THE RECORDS —
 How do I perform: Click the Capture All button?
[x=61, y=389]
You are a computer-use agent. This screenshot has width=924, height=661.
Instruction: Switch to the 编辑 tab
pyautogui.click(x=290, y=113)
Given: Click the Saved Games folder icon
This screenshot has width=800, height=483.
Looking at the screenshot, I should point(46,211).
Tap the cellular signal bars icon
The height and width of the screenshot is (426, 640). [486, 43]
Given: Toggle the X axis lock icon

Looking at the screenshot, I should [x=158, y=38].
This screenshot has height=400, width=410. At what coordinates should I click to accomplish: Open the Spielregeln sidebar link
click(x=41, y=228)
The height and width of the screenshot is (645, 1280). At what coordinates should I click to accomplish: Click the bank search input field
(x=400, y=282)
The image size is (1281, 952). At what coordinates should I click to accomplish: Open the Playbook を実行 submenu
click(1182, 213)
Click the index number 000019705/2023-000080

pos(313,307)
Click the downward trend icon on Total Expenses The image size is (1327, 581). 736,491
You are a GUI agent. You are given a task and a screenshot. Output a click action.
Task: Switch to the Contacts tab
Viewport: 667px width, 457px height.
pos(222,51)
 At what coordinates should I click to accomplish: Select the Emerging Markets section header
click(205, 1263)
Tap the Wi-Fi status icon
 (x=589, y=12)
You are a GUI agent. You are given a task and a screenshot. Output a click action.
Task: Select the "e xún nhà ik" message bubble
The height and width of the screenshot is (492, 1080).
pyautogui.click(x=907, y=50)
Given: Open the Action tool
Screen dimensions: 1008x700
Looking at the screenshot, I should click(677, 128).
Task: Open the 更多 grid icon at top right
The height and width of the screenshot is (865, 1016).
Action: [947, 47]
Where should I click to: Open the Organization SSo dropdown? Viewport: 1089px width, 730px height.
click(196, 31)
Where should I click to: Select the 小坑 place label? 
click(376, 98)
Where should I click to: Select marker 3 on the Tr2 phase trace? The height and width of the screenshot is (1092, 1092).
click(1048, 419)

WHAT TO PRODUCE —
Repeat the records exactly, leaving out none of them.

REPLY TO THE TASK —
 How do I perform: Click the Capture All button?
[x=61, y=389]
You are a computer-use agent. This screenshot has width=924, height=661.
Instruction: Switch to the 编辑 tab
pyautogui.click(x=290, y=113)
Given: Click the Saved Games folder icon
This screenshot has width=800, height=483.
Looking at the screenshot, I should point(46,211).
Tap the cellular signal bars icon
The height and width of the screenshot is (426, 640). [486, 43]
Given: Toggle the X axis lock icon

Looking at the screenshot, I should [x=158, y=38].
This screenshot has height=400, width=410. At what coordinates should I click to accomplish: Open the Spielregeln sidebar link
click(x=41, y=228)
The height and width of the screenshot is (645, 1280). At what coordinates should I click to accomplish: Click the bank search input field
(x=400, y=282)
The image size is (1281, 952). At what coordinates should I click to accomplish: Open the Playbook を実行 submenu
click(1182, 213)
Click the index number 000019705/2023-000080

pos(313,307)
Click the downward trend icon on Total Expenses The image size is (1327, 581). 736,491
You are a GUI agent. You are given a task and a screenshot. Output a click action.
Task: Switch to the Contacts tab
Viewport: 667px width, 457px height.
pos(222,51)
 At what coordinates should I click to accomplish: Select the Emerging Markets section header
click(205, 1263)
Tap the Wi-Fi status icon
 (x=589, y=12)
You are a GUI agent. You are given a task and a screenshot. Output a click action.
Task: Select the "e xún nhà ik" message bubble
The height and width of the screenshot is (492, 1080).
pyautogui.click(x=907, y=50)
Given: Open the Action tool
Screen dimensions: 1008x700
Looking at the screenshot, I should click(677, 128).
Task: Open the 更多 grid icon at top right
The height and width of the screenshot is (865, 1016).
Action: [947, 47]
Where should I click to: Open the Organization SSo dropdown? Viewport: 1089px width, 730px height.
click(196, 31)
Where should I click to: Select the 小坑 place label? 
click(376, 98)
Where should I click to: Select marker 3 on the Tr2 phase trace? The height and width of the screenshot is (1092, 1092).
click(1048, 419)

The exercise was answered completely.